Türkiye-Irak ilişkileri geçtiğimiz son birkaç yıl içinde ivme kazanarak güvenlik ve ekonomik işbirliğine dayalı yeni bir iklimde gelişmektedir. Kalkınma Yolu ve terörle mücadelede ortaklaşan çıkarlar her iki ülkeyi daha da yakınlaştırmaktadır. Güvenlik ve askeri işbirliği; bölgenin terörist gruplardan arındırılması, Irak hükümetinin egemenlik alanın geliştirilmesi, bölgesel yönetim alanında istikrarın sağlanması ve ekonomik kalkınmanın yolunun açılması gibi fırsatlar sunarken, bölgede istikrardan yana olmayan aktörlerin sabote ve provoke edici tutumlarını içeren riskler de taşımaktadır. Türkiye'ye ait SİHA'nın Kerkük üzerinde Irak Silahlı Kuvvetleri tarafından düşürülmesi de oyun bozucu bir sabotaj eylemi olarak değerlendirilmelidir.

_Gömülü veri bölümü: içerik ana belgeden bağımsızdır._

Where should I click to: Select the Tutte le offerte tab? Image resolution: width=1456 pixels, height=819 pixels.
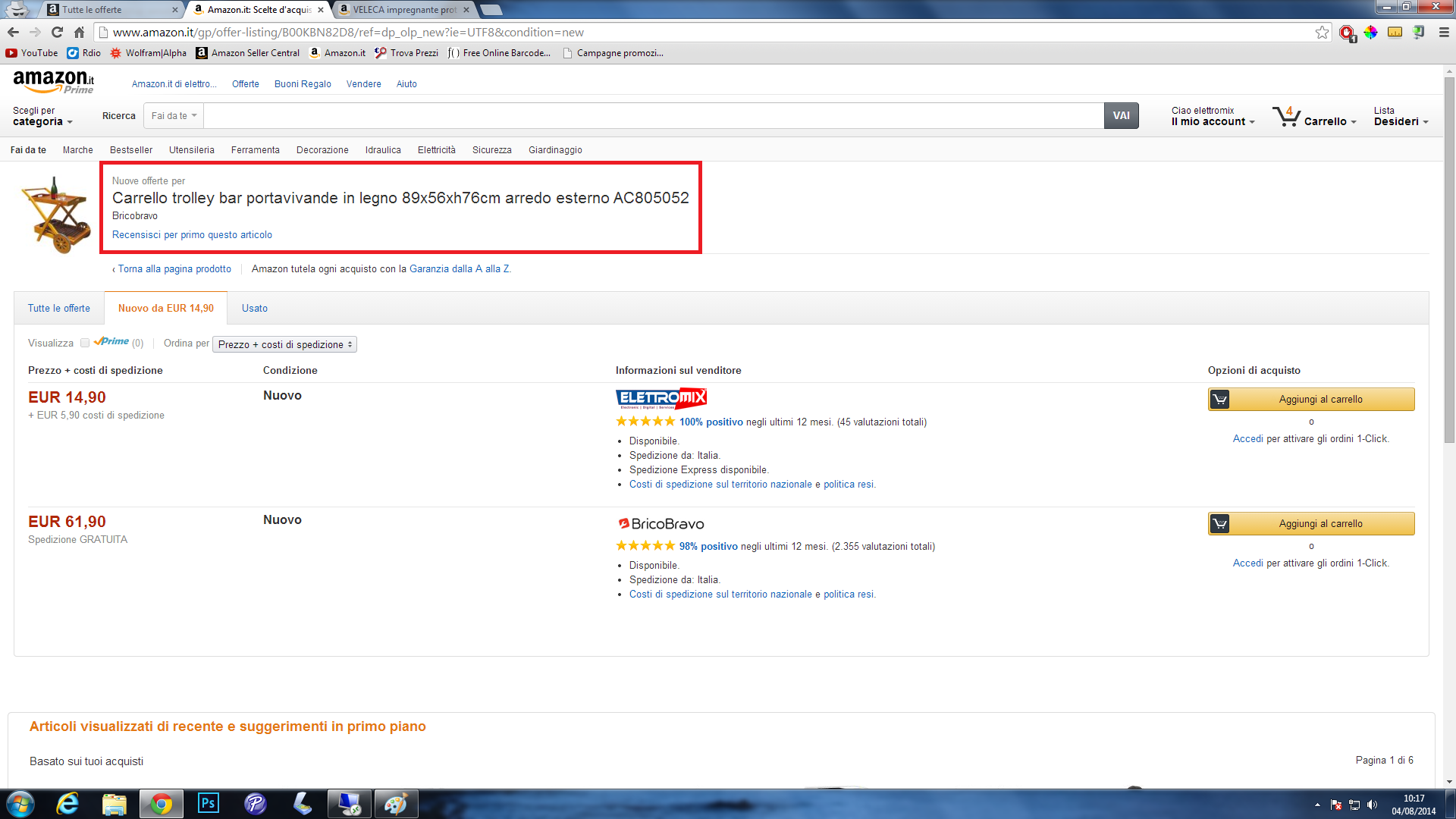click(59, 309)
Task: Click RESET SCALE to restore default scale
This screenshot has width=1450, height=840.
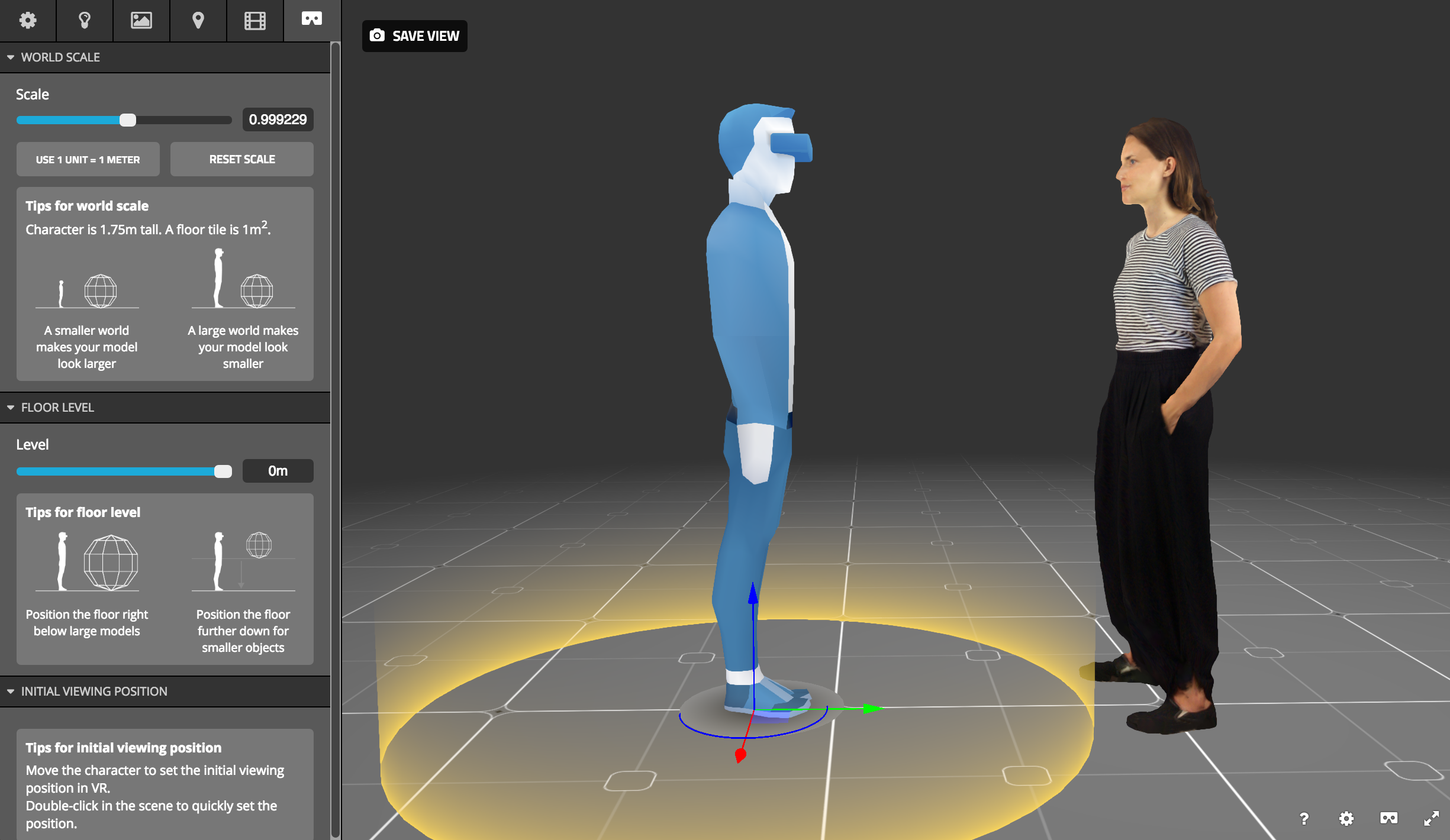Action: pos(241,159)
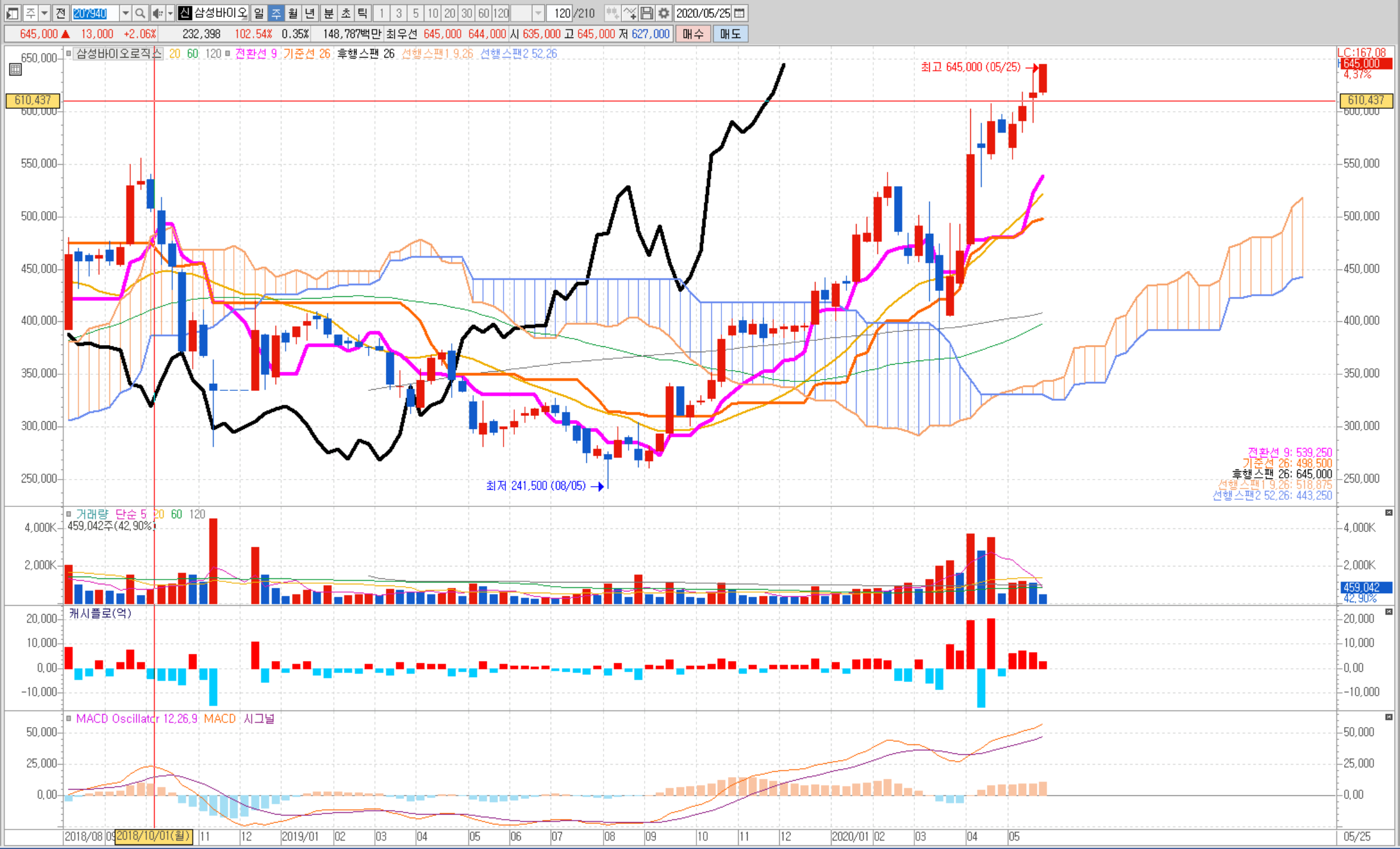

Özellikle Irak Silahlı Kuvvetleri içinde İran ve diğer ülkelere müzahir askeri personel ile Bölgesel Yönetim içinde PKK'ya müzahir unsurların sabote edici davranışlarına karşı bir mekanizmanın da inşa edilmesi iki ülke arasında güvenlik ve askeri işbirliği mutabakatının sağlıklı bir şekilde yürümesinde etkili olacaktır.